Member of the Chamber of Deputies
- In office 2 July 1983 – 22 April 1992

Regional assessor for General affairs, Personnel and Statistics
- In office 18 May 1982 – 31 May 1983
- President: Mario Leone

Member of the Regional Council of Tuscany
- In office June 1980 – 7 June 1983
- Succeeded by: Catalina Schezzini

Personal details
- Born: 28 March 1927 Livorno, Kingdom of Italy
- Died: 28 August 1996 (aged 69) Livorno, Italy
- Party: Italian Communist Party

= Edda Fagni =

Italian politician, pedagogue and trade unionist

Edda Fagni (28 March 1927 – 28 August 1996) was an Italian politician, pedagogue and trade unionist.
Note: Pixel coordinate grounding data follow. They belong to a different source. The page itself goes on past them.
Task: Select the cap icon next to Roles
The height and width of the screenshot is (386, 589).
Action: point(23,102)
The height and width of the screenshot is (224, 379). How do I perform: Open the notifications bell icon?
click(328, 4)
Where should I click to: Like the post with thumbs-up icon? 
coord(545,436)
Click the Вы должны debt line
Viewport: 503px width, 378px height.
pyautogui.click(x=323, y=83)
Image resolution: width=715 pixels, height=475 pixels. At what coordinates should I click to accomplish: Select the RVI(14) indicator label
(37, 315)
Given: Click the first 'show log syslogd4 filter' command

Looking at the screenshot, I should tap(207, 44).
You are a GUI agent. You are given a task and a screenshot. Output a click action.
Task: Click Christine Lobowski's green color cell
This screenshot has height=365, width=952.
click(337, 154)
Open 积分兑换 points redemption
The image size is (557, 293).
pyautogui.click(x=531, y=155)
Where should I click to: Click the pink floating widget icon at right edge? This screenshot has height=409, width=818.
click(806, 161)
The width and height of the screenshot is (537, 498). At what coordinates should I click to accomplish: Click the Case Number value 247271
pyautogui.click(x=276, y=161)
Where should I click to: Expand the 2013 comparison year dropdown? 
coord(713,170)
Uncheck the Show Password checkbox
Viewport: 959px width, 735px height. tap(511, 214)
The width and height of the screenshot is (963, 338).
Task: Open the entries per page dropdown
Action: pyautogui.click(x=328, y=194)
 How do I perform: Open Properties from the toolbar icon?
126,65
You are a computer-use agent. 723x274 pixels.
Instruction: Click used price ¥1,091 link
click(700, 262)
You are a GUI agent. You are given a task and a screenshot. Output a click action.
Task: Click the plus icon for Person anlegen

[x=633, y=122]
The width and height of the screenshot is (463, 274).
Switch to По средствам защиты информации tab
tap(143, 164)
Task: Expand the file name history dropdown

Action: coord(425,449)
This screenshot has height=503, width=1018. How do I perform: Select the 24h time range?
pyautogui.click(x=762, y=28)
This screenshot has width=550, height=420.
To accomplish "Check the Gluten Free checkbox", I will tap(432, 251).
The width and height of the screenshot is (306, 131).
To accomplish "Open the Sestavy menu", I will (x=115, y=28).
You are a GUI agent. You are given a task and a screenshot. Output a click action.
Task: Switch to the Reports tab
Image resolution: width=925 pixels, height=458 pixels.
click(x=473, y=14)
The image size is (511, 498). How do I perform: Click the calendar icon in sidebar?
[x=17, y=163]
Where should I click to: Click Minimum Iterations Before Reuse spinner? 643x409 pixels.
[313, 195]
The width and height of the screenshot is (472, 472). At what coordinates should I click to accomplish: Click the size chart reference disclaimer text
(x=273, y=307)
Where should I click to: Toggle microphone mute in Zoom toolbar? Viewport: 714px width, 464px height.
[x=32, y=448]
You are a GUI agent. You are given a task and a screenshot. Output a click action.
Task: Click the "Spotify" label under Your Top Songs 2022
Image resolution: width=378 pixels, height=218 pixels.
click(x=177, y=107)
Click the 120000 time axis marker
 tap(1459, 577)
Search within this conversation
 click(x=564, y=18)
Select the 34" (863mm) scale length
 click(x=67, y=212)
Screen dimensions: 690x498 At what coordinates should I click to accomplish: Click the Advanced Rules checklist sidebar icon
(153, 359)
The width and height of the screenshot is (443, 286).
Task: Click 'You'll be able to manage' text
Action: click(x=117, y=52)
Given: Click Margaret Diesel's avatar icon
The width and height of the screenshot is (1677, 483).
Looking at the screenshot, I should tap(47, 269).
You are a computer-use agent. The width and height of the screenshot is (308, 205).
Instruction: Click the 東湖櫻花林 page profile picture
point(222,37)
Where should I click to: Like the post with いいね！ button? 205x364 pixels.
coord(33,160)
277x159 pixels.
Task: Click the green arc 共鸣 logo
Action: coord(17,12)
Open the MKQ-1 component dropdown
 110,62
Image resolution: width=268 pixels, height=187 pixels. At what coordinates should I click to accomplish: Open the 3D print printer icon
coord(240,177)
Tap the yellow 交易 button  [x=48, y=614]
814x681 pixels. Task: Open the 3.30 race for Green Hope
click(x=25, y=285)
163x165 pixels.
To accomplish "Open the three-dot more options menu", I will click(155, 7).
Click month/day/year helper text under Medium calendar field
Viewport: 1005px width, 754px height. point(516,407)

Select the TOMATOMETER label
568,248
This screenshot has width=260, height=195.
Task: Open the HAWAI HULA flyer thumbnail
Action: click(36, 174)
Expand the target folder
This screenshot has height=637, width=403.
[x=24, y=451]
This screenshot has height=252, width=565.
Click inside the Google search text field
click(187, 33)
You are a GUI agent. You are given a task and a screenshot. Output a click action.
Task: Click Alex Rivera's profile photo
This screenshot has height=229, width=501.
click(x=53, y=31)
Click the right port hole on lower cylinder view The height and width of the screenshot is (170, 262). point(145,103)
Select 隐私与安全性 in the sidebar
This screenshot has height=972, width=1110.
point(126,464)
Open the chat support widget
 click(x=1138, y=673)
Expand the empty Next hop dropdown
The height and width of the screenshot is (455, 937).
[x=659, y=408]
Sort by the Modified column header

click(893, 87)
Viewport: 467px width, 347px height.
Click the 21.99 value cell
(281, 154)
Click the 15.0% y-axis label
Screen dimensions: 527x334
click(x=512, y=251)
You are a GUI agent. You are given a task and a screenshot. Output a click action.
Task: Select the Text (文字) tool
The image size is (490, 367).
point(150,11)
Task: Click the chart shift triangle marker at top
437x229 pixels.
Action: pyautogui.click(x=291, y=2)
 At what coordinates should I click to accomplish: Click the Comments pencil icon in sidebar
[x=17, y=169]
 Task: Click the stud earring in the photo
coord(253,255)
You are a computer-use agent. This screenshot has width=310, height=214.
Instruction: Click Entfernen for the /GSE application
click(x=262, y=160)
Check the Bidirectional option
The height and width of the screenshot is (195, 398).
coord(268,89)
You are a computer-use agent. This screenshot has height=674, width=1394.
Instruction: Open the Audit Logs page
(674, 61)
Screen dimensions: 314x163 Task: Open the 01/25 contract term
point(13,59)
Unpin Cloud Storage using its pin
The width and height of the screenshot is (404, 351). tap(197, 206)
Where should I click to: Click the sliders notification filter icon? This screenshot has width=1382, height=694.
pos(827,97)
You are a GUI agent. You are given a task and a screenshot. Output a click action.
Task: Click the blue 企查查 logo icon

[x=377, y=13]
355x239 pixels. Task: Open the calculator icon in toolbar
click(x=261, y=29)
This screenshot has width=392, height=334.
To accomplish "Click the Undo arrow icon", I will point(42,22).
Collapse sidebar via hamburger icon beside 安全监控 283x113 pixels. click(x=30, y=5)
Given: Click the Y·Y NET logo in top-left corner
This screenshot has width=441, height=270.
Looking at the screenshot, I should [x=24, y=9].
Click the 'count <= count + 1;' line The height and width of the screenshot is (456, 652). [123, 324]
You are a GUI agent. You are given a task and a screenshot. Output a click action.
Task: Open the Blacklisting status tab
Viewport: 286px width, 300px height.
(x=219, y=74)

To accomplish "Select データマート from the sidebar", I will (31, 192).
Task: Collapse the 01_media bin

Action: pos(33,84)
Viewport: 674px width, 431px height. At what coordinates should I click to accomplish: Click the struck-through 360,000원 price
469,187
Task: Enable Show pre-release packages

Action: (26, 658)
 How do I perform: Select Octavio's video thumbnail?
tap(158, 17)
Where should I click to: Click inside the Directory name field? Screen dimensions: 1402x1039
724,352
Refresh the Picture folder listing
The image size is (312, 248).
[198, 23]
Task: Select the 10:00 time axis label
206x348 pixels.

A member of the Italian Communist Party (PCI), she served in the Chamber of Deputies, the Senate, and the Regional Council of Tuscany.

She served as a municipal assessor in Livorno from 1975 to 1980 and was elected to the Regional Council of Tuscany in 1980. From 18 May 1982 until her resignation on 31 May 1983, she served as regional assessor for General affairs, Personnel, Statistics and Data processing.

Fagni was elected to the Chamber of Deputies in 1983 and served until 1992. She was then elected to the Senate, serving from 1992 until 1996. She died in Livorno in 1996 at the age of 69.